Introduction Partial duplications involving chromosome 2p are rare genomic events associated with variable phenotypic outcomes, ranging from craniofacial abnormalities, organ malformations to developmental delays. Prenatal identification of such duplications has become increasingly common with advances in chromosomal microarray technology, but predicting postnatal manifestations remains challenging. This report presents a de novo 32 Mb duplication of 2p21p24.3, detected prenatally, in a male infant who demonstrated unique clinical features and multisystem involvement postnatally. Case Presentation A 29-year-old pregnant female was referred for genetic evaluation following prenatal detection of flat nasal bridge, frontal bossing, short extremities, small penis and suspected hypospadias. Chromosomal microarray analysis revealed a 32 Mb duplication of 2p21p24.3, confirmed as de novo by parental testing. Postnatally novel features such as subglottic hemangioma, preauricular pit, and behavioral symptoms related to facial contact were noted. Growth delay, craniofacial dysmorphism, congenital heart defects, and genital anomalies were also observed. A multidisciplinary approach involving clinical genetics was critical for addressing the patient’s complex medical needs. Despite ongoing supportive care, the patient continues facing significant developmental and medical challenges, underscoring the need for long-term follow-up as well as genotype-phenotype correlations. Conclusion This case broadens the clinical spectrum of partial trisomy 2p by documenting unique features, including subglottic hemangioma, behavioral symptoms and preauricular pit. It highlights the value of integrating prenatal diagnostics with detailed postnatal phenotypic assessment to improve understanding of genotype-phenotype correlations in rare chromosomal duplications.
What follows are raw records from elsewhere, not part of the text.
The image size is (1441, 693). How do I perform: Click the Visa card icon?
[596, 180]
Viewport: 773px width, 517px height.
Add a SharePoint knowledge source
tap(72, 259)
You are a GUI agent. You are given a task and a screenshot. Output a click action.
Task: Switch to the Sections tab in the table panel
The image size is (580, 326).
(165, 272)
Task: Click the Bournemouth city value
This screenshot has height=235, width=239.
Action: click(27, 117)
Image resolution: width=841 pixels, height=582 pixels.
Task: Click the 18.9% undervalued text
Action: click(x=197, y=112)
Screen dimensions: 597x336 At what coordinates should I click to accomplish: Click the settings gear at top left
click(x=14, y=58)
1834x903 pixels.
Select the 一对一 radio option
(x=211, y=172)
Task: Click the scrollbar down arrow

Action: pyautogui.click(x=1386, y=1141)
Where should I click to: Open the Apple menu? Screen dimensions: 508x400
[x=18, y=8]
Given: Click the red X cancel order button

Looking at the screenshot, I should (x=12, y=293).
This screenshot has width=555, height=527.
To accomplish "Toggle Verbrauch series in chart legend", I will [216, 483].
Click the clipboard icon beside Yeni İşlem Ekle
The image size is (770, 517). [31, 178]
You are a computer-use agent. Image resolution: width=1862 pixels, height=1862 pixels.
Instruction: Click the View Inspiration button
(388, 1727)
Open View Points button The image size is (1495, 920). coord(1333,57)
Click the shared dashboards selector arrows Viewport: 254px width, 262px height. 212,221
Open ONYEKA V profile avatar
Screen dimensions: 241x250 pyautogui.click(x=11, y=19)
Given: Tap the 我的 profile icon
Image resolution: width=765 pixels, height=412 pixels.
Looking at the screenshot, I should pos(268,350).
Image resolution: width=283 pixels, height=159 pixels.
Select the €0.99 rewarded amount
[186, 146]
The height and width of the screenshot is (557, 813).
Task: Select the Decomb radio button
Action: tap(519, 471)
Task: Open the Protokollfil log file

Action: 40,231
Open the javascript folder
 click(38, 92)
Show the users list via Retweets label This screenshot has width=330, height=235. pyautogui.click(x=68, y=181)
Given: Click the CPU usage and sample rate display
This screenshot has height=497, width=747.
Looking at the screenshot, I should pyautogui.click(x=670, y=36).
Although the PPP1CB gene within the region is might considered a plausible candidate for explaining the some of the patient’s cardinal features, dysmorphism(prominent forehead, preauricular ear pits, low-set, posteriorly rotated ears), cardiac-neurological problems, other genes associated with defined syndromes—whose clinical manifestations overlap to varying degrees—were also considered as potential contributors to the clinical picture, such as MYCN, DNMT3A, DPYSL5, and SOS1. These insights can aid clinicians in genetic counseling, anticipatory guidance, and management of similar cases in the future.